A library for collecting and preserving Google Team Drive history.
This library is a work in progress and is subject to breaking changes.
// Prepare a context
ctx := context.Background()
// Prepare a Google Drive API client
driveService, _ := drive.New(oauthHttpClient)
// Determine the ID of the team drive to be used
teamDriveID := resource.ID("TEAMDRIVEID")
// Prepare an in-memory repository
repo := memrepo.New()
// Prepare a collector that will query the drive service
collector := driveapicollector.New(driveService, teamDriveID)
// Create a stream
stream := drivestream.New(repo, teamDriveID, drivestream.WithLogging(os.Stdout))
// Initialize or update the repository
stream.Update(ctx, collector) // Will perform first-run initialization and resume incomplete updates automatically
// Update the database every minute
timer := time.NewTimer(time.Minute)
for {
select {
case <-timer.C:
stream.Update(ctx, collector)
case <-ctx.Done():
return
}
}
The drivestream
library is intended to be accessed through a Stream
type, which wraps a Repository
implementation that the caller provides.
A stream provides two capabilities:
- Collection and persistence of data through calls to
Update()
- Access to collected data through a
Cursor
(this is not yet implemented)
Data collected from a Team Drive is preserved in a repository. The repository implementation is pluggable, but drivestream was designed with key/value storage in mind.
The drivestream project supplies the following implementations of Repository
:
memrepo
: An in-memory repository useful for testing.boltrepo
: A repository backed by a bolt database.

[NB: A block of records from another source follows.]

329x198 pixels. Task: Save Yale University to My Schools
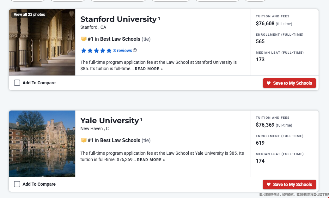pos(289,184)
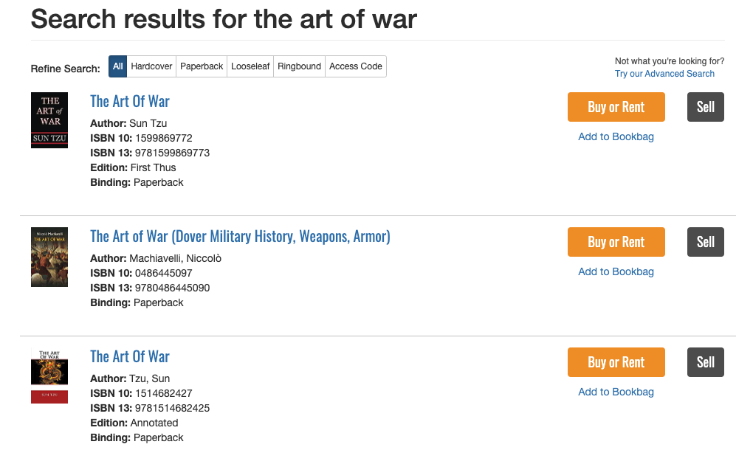
Task: Add the Machiavelli book to Bookbag
Action: pos(616,271)
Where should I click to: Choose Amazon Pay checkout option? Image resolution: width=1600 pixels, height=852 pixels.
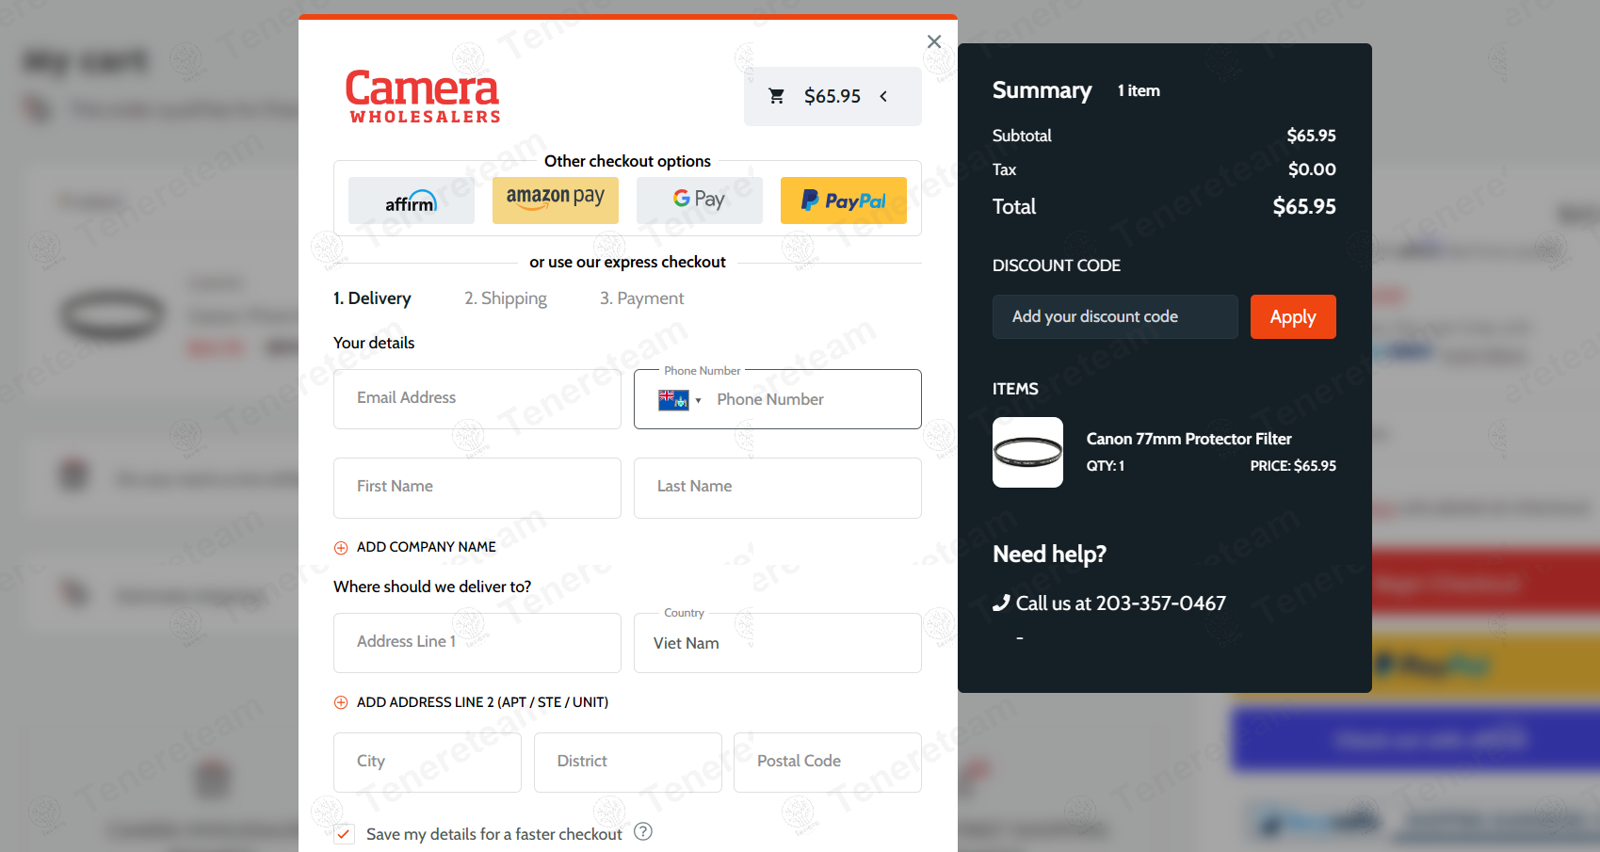pyautogui.click(x=555, y=201)
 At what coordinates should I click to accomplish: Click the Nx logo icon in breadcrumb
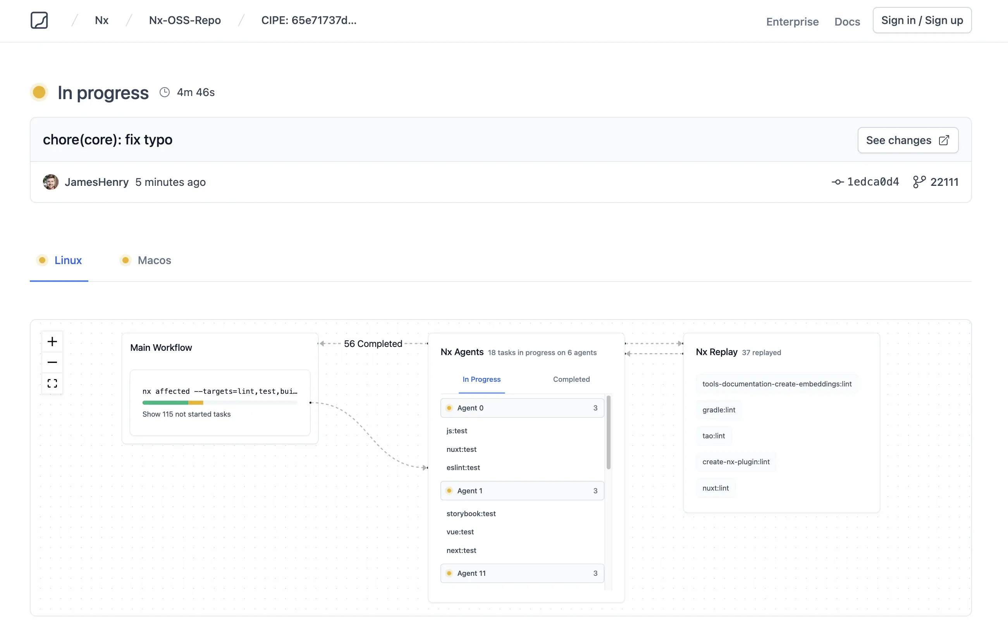coord(39,20)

TODO: Add support for badger
.
Data is brought into a drivestream repository through a series of collections. Each collection is assigned a monotonically increasing sequence number. The initial collection is assigned sequence number zero.
During collection a data source is queried to retrieve the following metadata:
- Information about the team drive, such as its name
- The complete set of files within the team drive
- Subsequent changes to the team drive or its contents
A collection is designed to be resumable in case of interruption or service failure. Data is progressively added to a collection as a series of data pages. A collection can be resumed from the last page that was successfully written.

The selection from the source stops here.